◆ Source document:
_____

Wednesday, December 10, 2014
Thursday, December 4, 2014
Carl Solway Gallery's Marcus Ratliff Exhibition Reviewed in AEQAI by Karen Chambers
“Marcus Ratliff: Collages & The Art World: Forty Years of Graphic Design” and “Marcus Ratliff: Collages,” Carl Solway Gallery, through Dec. 20, 2014
December 1st, 2014 | Published in *, November 2014
Cincinnati should be proud that it has produced some of the most important artists of the latter half of the 20th century: Tom Wesselmann (1931-2004), Jim Dine (b. 1935), and Marcus Ratliff (b. 1935). It may seem like hyperbole to include Ratliff because he was a commercial artist, a term that seems quaint today. But he was as much a part of the rarified circle of groundbreaking artists who emerged in the early 1960s as his Cincinnati compatriots were. Ratliff was responsible for much of the material produced for galleries to promote them.
Ratliff’s association with these soon-to-be-blue-chip artists began in 1956 when he moved to New York to attend the tuition-free Cooper Union after a couple of lackluster years at the University of Cincinnati. DAAP didn’t exist, and the school did not have a studio art program, only offering courses in art education and practical design.
In 1959 Ratliff was living in the international and interracial Judson Student House on Washington Square in the West Village. It was run by Judson Memorial Church1, which in the 1950s was a hotbed of artistic activity in theater, dance, literature, and fine arts.2 In the Judson Gallery, which was started in 1957 in an unused space in the impressive late 19th-century church3, Ratliff gave Claes Oldenburg his first New York exhibition in 1959. He also showed fellow Cincinnatians Dine, the “bad boy”4 in his art classes at Walnut Hills High School, and the slightly older Wesselmann who he met in New York.

_____

◆ Set problem 1:
Turn the rows below into a JSON list of strings, one string per line, with blank lines left out. Leave the pictures out of the list.

◆ Data excerpts:
_____

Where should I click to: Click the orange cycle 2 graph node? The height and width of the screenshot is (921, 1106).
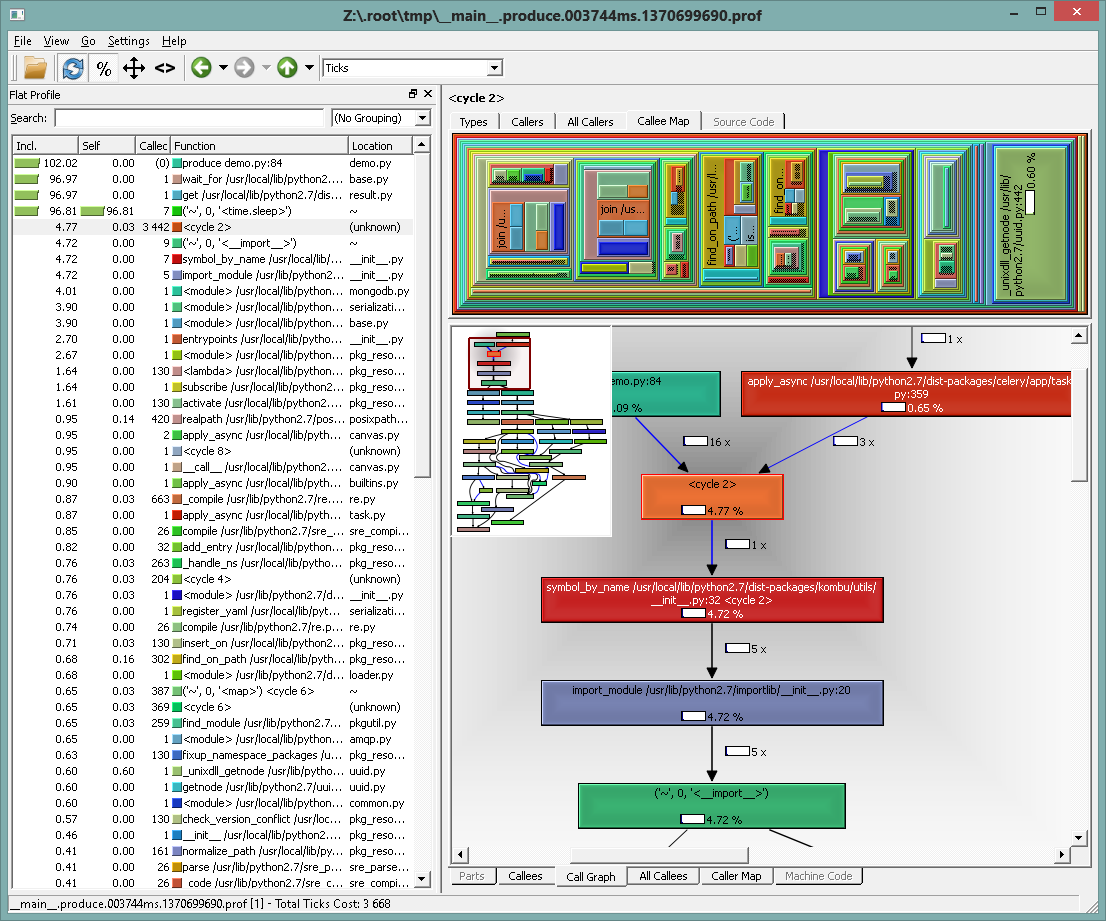coord(712,497)
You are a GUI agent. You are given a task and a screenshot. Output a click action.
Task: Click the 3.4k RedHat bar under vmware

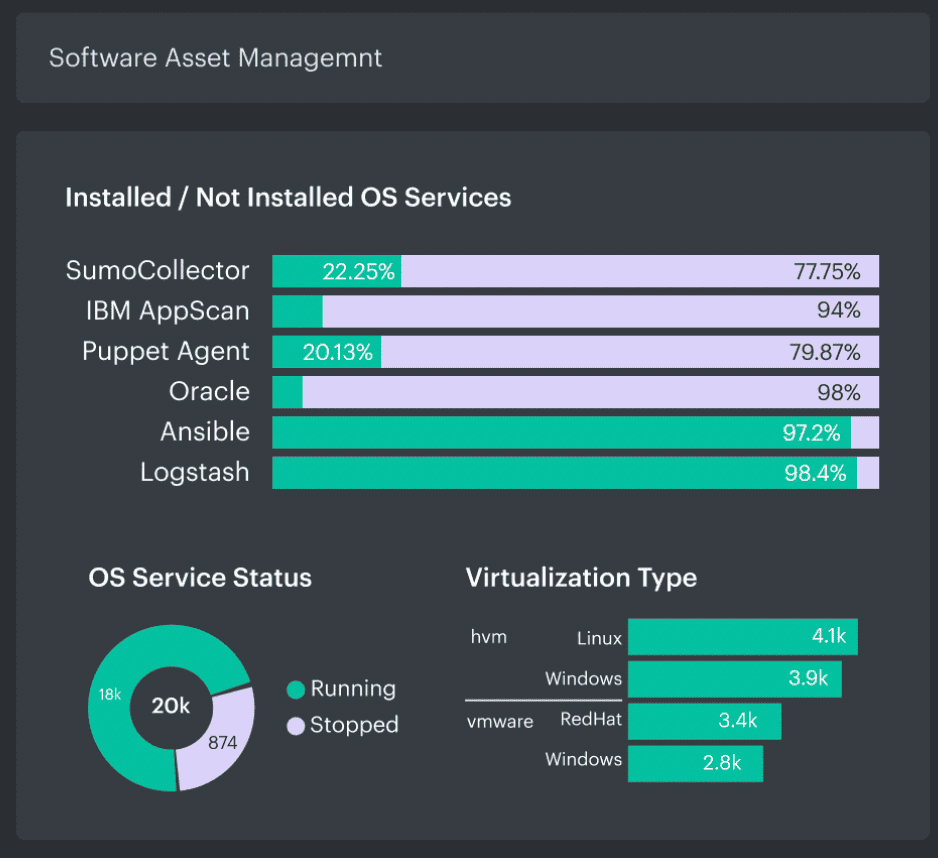705,721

_____

◆ Set problem 2:
Copy the stretch of the review from "Ratliff’s association with" through "and practical design.", replacing "Cooper Union" with "Pratt Institute".

◆ Exercise response 1:
[
  "Where should I click to: Click the orange cycle 2 graph node? The height and width of the screenshot is (921, 1106).",
  "coord(712,497)",
  "You are a GUI agent. You are given a task and a screenshot. Output a click action.",
  "Task: Click the 3.4k RedHat bar under vmware",
  "705,721"
]

◆ Exercise response 2:
Ratliff’s association with these soon-to-be-blue-chip artists began in 1956 when he moved to New York to attend the tuition-free Pratt Institute after a couple of lackluster years at the University of Cincinnati. DAAP didn’t exist, and the school did not have a studio art program, only offering courses in art education and practical design.